La peste ha arrasado a esas poblaciones. En Nueva York afecta a los afroestadounidenses de manera desproporcionada con 28% de las muertes por coronavirus cuando constituyen 22% de la población. Y es solo un ejemplo. Minneapolis, donde se produjo el crimen, es un escenario nítido de esos desequilibrios. Una ciudad prospera y liberal que convive con una palpable segregación e inequidades. A ese fenómeno social de larguísima data, se lo ha llamado la “paradoja de Minessota”, el estado que contiene a esa ciudad y su gemela San Paul, la capital estadual.

Las marchas en Minneapolis.
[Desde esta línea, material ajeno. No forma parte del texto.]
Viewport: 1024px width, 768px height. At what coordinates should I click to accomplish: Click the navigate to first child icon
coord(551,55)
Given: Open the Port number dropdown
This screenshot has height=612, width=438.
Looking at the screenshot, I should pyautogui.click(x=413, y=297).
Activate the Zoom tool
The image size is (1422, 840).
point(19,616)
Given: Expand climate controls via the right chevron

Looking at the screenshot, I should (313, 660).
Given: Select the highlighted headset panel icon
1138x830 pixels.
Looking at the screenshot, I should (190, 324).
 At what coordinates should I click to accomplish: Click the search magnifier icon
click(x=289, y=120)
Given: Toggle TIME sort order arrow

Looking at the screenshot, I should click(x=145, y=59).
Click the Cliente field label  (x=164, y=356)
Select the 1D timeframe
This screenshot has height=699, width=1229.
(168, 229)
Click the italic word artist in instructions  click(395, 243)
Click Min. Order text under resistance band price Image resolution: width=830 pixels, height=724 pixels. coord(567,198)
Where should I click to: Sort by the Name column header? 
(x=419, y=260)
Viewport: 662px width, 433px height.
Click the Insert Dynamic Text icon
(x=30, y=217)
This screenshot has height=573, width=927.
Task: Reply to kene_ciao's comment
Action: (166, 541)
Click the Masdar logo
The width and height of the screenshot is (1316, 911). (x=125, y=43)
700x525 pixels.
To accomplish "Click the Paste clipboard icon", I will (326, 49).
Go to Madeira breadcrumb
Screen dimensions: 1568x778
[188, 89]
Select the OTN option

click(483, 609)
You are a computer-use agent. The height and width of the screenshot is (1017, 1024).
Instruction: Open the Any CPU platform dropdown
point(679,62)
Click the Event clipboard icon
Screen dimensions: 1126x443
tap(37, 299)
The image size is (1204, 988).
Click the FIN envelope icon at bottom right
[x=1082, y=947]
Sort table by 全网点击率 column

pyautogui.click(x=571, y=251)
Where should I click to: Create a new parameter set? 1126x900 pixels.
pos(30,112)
REUTERS

Según datos de diferentes investigaciones periodísticas, incluido uno de la BBC, aun antes del desastre de la pandemia 10% de los residentes negros eran desempleados contra solo 4% de los blancos. El ingreso promedio de la población negra ronda los 32 mil dólares, contra 76 mil de sus vecinos blancos. El 32 por ciento de los negros en las dos ciudades gemelas, viven bajo la línea de pobreza contra 6,5% de los blancos. En ambas ciudades también fue una regla que los negros con algún soporte económico no pudieran acceder a viviendas en determinados barrios.

El efecto nacional que ha tenido este suceso que convirtió en un lema significativo “no puedo respirar” se explica en una métrica que, con distintos niveles pero parámetros similares, se refleja en todo el país en el espejo roto de Minneapolis. Es una crisis que interpela de modo directo al gobierno de Donald Trump que ha estimulado la grieta racial, incluso con elogios a los supremacistas blancos que se fortalecieron en estos años.

El presidente no se solidarizó con el dolor de la gente tras el impactante asesinato y el video que viralizó la agonía de Floyd. En cambio, en un tweet de madrugada calificó abiertamente de “matones” a los protagonistas de la pueblada, sin detenerse a analizar las razones profundas de la violencia que siguió al crimen. Una encuesta de The Washington Post que consignaba la corresponsal de Clarín en Washington, Paula Lugones, estableció recientemente que ocho de cada diez negros describen al mandatario como racista y 9 de cada 10 desaprueban su desempeño general. Pero el día después de los graves incidentes, Trump volvió a la carga descalificando a las protestas y describiendo a los manifestantes como activistas “dirigidos profesionalmente”.

El presidente actúa de este modo jugado a las elecciones de noviembre. Es su único vector y radican ahí las explicaciones de la mayoría de sus decisiones de las últimashoras, incluso la ofensiva que acaba de descargar sobre China y la ruptura con la OMS, a las que responsabilizó con mayor fervor que en ocasiones anteriores, de todas la calamidades que causó la enfermedad.

Un manifestante desafía a la policía en Atlanta. AFP

La urgencia del magnate presidente por hallar un culpable que lo libere de responsabilidades por la crisis, debe medirse en la intención de recuperar iniciativa política para aferrarse a la reelección en aquellos comicios donde hoy nada es claro. En base a esa preocupación que lo rebasa, Trump rompe los límites y avanza sobre las redes sociales, particularmente Tweeter y Facebook. La estrategia es dudosa. En principio coloca en un lugar de serenidad a su rival demócrata Joe Biden que aprovecha políticamente la diferencia tajante de comportamiento y liderazgo que produce el presidente renuente, como siempre, a cualquier mensaje de moderación y autocrítica. “No puedo respirar”, es el lema de este peculiar momento.